Demnach vereinbarten die zuständigen Minister der G7, „in der ersten Hälfte der 2030er Jahre oder innerhalb eines Zeitrahmens, der mit der Begrenzung des Temperaturanstiegs auf 1,5 Grad Celsius vereinbar ist, aus der Kohleverstromung auszusteigen“.
Zugegeben hat das wenig Auswirkungen auf Deutschland, das einem entsprechenden Fahrplan schon länger folgt. Dennoch nannte das Bundeswirtschaftsministerium die Einigung einen „Meilenstein zur Abkehr von den fossilen Energieträgern weltweit“. Auch der britische Staatssekretär für Atomkraft und Erneuerbare Energien, Andrew Bowie, sprach von einer „historischen Einigung“.
Indes kommt der Beschluss zumindest bei der regierungsinternen Opposition FDP nicht so gut an. Da der anvisierte Termin drei Jahre vor der deutschen Deadline liegt, gibt es Befürchtungen, dass der Druck auf die Kohleregionen steigen wird. So kritisierte der energiepolitischer Sprecher der FDP, Michael Kruse, dass der Bundeswirtschaftsminister „[n]ach dem Kernkraft-Alleingang aus 2022 […] jetzt den nächsten unabgestimmten Schritt bei der Kohle [mache]“. Er könne dem Klimaminister Habeck nur dringend raten, „sich in Sachsen und andernorts vor Ort um Lösungen zu bemühen, anstatt international einseitige Zusagen zu machen.“
Auch der sächsische Ministerpräsident Michael Kretschmer sieht den Beschluss kritisch.

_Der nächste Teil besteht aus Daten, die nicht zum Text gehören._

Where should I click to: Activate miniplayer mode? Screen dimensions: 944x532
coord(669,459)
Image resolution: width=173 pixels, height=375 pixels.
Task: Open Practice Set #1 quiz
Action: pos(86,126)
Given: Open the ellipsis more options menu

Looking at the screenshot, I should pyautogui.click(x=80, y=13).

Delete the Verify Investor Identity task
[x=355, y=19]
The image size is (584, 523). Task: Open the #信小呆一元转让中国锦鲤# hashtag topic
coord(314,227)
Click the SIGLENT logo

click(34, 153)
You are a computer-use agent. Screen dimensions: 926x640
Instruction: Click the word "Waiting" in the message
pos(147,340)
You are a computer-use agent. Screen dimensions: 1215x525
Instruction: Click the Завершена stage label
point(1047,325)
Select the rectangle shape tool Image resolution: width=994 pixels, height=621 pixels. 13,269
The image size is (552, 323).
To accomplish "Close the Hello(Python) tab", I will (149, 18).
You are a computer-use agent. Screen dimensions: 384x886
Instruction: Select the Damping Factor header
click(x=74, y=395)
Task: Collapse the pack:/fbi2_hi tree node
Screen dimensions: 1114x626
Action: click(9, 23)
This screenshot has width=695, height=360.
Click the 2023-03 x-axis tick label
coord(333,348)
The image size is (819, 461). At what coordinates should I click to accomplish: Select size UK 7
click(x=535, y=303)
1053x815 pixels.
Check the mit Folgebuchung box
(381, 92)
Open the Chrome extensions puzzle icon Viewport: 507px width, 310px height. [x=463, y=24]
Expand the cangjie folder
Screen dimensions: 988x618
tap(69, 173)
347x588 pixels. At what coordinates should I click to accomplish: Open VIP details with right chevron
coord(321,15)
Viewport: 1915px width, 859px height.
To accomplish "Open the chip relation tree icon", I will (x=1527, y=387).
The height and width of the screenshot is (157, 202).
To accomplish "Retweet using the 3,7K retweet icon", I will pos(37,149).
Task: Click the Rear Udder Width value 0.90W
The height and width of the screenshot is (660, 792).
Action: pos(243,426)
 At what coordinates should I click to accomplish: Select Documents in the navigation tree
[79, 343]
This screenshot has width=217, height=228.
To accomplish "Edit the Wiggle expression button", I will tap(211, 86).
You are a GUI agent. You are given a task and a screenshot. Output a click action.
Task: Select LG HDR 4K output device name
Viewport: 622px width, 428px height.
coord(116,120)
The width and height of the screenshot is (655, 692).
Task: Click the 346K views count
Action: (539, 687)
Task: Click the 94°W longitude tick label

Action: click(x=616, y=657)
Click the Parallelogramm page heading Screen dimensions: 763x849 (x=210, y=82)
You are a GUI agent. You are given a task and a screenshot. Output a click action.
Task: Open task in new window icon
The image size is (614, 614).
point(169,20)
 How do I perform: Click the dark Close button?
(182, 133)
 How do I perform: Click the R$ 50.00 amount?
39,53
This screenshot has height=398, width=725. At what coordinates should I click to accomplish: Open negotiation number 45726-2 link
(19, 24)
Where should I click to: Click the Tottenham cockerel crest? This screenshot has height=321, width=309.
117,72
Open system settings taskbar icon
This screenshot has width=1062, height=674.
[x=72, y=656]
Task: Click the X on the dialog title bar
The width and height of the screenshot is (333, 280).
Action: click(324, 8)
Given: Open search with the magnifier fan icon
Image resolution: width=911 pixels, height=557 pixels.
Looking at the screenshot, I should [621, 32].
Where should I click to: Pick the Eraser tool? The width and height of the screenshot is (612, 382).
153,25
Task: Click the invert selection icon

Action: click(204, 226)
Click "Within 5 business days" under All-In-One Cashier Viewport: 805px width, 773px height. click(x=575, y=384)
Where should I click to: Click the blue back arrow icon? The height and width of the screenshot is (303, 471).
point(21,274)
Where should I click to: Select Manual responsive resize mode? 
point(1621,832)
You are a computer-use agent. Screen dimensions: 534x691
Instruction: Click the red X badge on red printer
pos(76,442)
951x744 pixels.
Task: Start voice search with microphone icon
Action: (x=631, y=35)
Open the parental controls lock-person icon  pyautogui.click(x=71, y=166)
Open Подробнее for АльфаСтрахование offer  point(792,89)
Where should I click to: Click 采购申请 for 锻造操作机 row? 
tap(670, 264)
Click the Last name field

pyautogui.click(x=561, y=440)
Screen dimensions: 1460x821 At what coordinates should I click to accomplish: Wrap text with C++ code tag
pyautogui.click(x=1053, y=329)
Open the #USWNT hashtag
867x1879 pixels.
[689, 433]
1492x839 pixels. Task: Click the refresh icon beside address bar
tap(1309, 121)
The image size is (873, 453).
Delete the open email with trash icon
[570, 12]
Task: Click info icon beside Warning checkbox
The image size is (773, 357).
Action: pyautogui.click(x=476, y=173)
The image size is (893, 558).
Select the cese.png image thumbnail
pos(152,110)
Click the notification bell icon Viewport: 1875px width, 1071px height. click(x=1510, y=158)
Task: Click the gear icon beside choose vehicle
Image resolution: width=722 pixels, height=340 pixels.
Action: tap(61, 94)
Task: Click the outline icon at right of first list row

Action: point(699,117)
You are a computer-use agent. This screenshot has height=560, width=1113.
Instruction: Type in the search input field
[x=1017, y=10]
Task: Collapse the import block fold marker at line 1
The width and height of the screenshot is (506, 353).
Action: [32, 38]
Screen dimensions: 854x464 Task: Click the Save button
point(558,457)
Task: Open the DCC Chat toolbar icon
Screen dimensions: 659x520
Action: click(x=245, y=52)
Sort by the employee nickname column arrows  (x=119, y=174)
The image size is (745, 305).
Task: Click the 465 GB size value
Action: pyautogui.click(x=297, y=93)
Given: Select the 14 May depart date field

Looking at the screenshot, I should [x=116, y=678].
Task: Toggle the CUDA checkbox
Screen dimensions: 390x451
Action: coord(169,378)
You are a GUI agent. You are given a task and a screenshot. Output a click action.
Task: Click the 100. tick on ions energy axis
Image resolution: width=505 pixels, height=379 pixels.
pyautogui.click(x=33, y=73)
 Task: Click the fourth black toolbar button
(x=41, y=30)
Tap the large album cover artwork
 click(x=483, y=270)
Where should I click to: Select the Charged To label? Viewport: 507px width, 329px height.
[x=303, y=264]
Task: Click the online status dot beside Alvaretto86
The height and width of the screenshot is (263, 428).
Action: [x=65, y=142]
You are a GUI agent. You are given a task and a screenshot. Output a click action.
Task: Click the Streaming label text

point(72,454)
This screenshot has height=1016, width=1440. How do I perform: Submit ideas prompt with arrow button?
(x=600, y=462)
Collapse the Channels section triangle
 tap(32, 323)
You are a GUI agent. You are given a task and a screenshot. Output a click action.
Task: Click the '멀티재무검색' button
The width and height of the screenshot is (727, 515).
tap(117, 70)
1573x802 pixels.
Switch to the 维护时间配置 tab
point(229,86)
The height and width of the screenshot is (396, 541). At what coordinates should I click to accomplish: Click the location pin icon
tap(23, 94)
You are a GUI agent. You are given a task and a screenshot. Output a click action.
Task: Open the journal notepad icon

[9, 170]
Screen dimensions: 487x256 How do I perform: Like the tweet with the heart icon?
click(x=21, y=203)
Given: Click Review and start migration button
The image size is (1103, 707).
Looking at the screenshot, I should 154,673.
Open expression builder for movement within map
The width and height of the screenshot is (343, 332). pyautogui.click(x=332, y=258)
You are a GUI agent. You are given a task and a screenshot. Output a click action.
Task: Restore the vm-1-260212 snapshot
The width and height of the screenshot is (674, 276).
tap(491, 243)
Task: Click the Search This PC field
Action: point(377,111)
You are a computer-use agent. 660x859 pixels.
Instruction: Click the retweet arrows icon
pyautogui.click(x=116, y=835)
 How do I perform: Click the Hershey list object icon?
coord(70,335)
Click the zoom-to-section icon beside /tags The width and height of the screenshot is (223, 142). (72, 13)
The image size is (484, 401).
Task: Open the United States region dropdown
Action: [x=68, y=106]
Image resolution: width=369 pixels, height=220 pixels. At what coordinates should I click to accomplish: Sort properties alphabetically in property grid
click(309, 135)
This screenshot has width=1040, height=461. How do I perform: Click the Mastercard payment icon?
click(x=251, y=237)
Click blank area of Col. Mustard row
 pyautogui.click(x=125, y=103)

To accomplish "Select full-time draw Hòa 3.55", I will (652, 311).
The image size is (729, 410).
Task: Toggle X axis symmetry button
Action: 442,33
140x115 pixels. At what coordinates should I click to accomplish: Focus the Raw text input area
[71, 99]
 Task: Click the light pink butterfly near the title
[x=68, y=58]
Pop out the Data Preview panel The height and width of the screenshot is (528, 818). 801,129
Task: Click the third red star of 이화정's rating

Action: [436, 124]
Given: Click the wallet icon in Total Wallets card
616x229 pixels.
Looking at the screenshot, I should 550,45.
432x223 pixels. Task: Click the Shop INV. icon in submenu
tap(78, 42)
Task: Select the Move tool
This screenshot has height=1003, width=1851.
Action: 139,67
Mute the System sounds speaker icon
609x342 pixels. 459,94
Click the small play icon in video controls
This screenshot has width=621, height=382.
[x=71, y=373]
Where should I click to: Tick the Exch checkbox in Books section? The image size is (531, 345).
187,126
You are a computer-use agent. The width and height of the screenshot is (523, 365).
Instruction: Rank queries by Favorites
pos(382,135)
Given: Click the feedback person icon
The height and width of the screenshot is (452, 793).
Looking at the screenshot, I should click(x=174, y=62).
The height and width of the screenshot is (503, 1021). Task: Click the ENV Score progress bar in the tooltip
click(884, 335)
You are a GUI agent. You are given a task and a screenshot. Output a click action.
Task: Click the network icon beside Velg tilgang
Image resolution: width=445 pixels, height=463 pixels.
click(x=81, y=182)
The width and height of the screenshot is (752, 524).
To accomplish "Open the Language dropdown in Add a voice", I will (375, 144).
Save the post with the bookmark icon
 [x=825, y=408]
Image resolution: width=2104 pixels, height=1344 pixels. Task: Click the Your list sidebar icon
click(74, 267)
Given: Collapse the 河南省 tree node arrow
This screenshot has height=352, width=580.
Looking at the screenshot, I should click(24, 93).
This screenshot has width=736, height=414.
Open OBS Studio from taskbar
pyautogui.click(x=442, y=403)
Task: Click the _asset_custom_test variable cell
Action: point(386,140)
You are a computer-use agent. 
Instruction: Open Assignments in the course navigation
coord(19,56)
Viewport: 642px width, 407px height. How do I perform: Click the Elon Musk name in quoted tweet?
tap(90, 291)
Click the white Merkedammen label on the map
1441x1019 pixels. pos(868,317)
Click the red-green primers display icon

Ihm zufolge „zerstört die Bundesregierung das Vertrauen in die Beteiligungsprozesse und die Verlässlichkeit vereinbarter Kompromisse“. Es gebe ein gültiges Gesetz, „in dem das Ende der Kohleverstromung für das Jahr 2038 festgelegt ist“. Dieses Gesetz sei in einem intensiven Prozess vieler gesellschaftlicher Gruppen entstanden.